Task details
Could you please repeat the data below word for word?

Data supplied
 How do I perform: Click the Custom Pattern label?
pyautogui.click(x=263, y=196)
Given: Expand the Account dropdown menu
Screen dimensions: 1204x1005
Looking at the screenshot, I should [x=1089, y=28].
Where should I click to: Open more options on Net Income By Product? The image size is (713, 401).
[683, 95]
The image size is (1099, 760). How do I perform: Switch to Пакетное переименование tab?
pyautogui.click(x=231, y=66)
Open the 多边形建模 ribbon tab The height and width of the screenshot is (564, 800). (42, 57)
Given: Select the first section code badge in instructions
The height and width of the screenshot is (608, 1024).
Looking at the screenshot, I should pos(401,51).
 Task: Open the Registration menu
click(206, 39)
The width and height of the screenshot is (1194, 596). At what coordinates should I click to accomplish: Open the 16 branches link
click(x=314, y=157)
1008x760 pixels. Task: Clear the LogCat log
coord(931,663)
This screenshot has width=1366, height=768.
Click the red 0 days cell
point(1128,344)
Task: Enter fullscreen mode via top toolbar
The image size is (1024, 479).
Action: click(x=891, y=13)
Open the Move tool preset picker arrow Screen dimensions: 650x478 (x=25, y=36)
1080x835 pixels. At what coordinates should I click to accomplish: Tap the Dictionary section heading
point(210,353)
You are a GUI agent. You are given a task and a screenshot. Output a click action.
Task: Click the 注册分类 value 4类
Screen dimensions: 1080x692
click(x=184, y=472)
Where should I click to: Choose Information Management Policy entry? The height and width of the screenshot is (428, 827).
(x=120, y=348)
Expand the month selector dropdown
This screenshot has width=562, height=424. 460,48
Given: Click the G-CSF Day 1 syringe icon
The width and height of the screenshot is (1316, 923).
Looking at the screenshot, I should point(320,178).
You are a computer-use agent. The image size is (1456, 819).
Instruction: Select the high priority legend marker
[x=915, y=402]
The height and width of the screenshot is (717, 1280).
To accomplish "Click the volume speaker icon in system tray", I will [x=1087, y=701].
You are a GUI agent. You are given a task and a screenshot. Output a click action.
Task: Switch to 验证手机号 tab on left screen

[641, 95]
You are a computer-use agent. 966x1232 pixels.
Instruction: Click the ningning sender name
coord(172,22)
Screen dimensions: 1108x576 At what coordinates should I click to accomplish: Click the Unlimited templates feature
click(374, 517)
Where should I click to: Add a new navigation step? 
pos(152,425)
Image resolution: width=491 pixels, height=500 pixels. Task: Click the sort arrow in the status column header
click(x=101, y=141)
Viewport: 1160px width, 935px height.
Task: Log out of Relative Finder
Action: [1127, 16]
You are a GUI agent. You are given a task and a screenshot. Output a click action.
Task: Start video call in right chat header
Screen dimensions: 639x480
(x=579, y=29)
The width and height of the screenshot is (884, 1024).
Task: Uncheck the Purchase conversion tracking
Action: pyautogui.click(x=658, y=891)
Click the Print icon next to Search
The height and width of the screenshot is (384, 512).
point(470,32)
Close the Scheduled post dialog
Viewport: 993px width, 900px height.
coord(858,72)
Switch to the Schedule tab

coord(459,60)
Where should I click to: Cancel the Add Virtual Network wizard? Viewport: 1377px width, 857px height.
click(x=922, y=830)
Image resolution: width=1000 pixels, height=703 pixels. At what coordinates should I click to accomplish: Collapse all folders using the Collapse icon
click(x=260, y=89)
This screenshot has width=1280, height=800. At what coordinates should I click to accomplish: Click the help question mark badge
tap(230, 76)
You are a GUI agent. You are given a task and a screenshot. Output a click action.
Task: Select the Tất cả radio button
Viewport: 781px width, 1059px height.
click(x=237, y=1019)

Result for this exercise
 How do I perform: Click the Custom Pattern label?
pyautogui.click(x=263, y=196)
Given: Expand the Account dropdown menu
Screen dimensions: 1204x1005
Looking at the screenshot, I should [x=1089, y=28].
Where should I click to: Open more options on Net Income By Product? The image size is (713, 401).
[683, 95]
The image size is (1099, 760). How do I perform: Switch to Пакетное переименование tab?
pyautogui.click(x=231, y=66)
Open the 多边形建模 ribbon tab The height and width of the screenshot is (564, 800). (42, 57)
Given: Select the first section code badge in instructions
The height and width of the screenshot is (608, 1024).
Looking at the screenshot, I should pos(401,51).
 Task: Open the Registration menu
click(206, 39)
The width and height of the screenshot is (1194, 596). At what coordinates should I click to accomplish: Open the 16 branches link
click(x=314, y=157)
1008x760 pixels. Task: Clear the LogCat log
coord(931,663)
This screenshot has width=1366, height=768.
Click the red 0 days cell
point(1128,344)
Task: Enter fullscreen mode via top toolbar
The image size is (1024, 479).
Action: click(x=891, y=13)
Open the Move tool preset picker arrow Screen dimensions: 650x478 (x=25, y=36)
1080x835 pixels. At what coordinates should I click to accomplish: Tap the Dictionary section heading
point(210,353)
You are a GUI agent. You are given a task and a screenshot. Output a click action.
Task: Click the 注册分类 value 4类
Screen dimensions: 1080x692
click(x=184, y=472)
Where should I click to: Choose Information Management Policy entry? The height and width of the screenshot is (428, 827).
(x=120, y=348)
Expand the month selector dropdown
This screenshot has width=562, height=424. 460,48
Given: Click the G-CSF Day 1 syringe icon
The width and height of the screenshot is (1316, 923).
Looking at the screenshot, I should point(320,178).
You are a computer-use agent. The image size is (1456, 819).
Instruction: Select the high priority legend marker
[x=915, y=402]
The height and width of the screenshot is (717, 1280).
To accomplish "Click the volume speaker icon in system tray", I will [x=1087, y=701].
You are a GUI agent. You are given a task and a screenshot. Output a click action.
Task: Switch to 验证手机号 tab on left screen

[641, 95]
You are a computer-use agent. 966x1232 pixels.
Instruction: Click the ningning sender name
coord(172,22)
Screen dimensions: 1108x576 At what coordinates should I click to accomplish: Click the Unlimited templates feature
click(374, 517)
Where should I click to: Add a new navigation step? 
pos(152,425)
Image resolution: width=491 pixels, height=500 pixels. Task: Click the sort arrow in the status column header
click(x=101, y=141)
Viewport: 1160px width, 935px height.
Task: Log out of Relative Finder
Action: [1127, 16]
You are a GUI agent. You are given a task and a screenshot. Output a click action.
Task: Start video call in right chat header
Screen dimensions: 639x480
(x=579, y=29)
The width and height of the screenshot is (884, 1024).
Task: Uncheck the Purchase conversion tracking
Action: pyautogui.click(x=658, y=891)
Click the Print icon next to Search
The height and width of the screenshot is (384, 512).
point(470,32)
Close the Scheduled post dialog
Viewport: 993px width, 900px height.
coord(858,72)
Switch to the Schedule tab

coord(459,60)
Where should I click to: Cancel the Add Virtual Network wizard? Viewport: 1377px width, 857px height.
click(x=922, y=830)
Image resolution: width=1000 pixels, height=703 pixels. At what coordinates should I click to accomplish: Collapse all folders using the Collapse icon
click(x=260, y=89)
This screenshot has width=1280, height=800. At what coordinates should I click to accomplish: Click the help question mark badge
tap(230, 76)
You are a GUI agent. You are given a task and a screenshot. Output a click action.
Task: Select the Tất cả radio button
Viewport: 781px width, 1059px height.
click(x=237, y=1019)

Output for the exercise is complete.